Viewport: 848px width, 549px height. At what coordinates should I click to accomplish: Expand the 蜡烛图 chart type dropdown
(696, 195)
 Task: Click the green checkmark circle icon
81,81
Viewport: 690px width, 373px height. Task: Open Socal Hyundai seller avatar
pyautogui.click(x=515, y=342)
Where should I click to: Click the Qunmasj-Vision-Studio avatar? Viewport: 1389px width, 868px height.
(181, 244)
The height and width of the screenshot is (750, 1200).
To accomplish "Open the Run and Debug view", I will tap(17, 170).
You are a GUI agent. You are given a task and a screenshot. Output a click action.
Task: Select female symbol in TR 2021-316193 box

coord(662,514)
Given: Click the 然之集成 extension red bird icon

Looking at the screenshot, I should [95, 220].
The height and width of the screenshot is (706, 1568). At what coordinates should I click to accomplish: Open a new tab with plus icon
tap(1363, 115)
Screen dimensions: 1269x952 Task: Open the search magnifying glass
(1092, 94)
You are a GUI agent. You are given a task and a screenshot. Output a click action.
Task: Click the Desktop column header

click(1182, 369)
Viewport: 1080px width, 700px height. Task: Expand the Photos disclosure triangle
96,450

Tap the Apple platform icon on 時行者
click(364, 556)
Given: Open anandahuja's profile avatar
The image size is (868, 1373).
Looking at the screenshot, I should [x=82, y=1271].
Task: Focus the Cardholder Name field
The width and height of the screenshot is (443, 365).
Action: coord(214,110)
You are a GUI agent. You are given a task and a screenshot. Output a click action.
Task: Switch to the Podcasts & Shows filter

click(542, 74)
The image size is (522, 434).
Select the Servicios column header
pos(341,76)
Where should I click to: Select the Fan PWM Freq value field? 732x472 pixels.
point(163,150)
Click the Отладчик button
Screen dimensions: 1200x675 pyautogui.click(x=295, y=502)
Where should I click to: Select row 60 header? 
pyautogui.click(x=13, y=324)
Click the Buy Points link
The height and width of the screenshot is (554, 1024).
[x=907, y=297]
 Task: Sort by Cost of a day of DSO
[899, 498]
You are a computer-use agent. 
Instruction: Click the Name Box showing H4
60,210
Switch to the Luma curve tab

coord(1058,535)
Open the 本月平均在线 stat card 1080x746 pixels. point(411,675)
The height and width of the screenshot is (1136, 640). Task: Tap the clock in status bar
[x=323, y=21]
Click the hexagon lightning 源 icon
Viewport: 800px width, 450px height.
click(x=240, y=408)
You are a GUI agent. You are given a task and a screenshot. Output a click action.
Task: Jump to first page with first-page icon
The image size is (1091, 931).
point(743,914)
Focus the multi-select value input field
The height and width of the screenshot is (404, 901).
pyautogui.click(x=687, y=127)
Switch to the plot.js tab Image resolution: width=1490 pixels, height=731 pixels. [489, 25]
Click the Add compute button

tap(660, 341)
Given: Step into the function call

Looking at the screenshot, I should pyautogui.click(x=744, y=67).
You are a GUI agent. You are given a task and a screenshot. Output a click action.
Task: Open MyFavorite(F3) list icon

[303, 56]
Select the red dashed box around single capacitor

Task requirements → Lines that hold the word "Focus" are the ones to copy from the entries above.

Reply to the exercise →
Task: Focus the Cardholder Name field
Focus the multi-select value input field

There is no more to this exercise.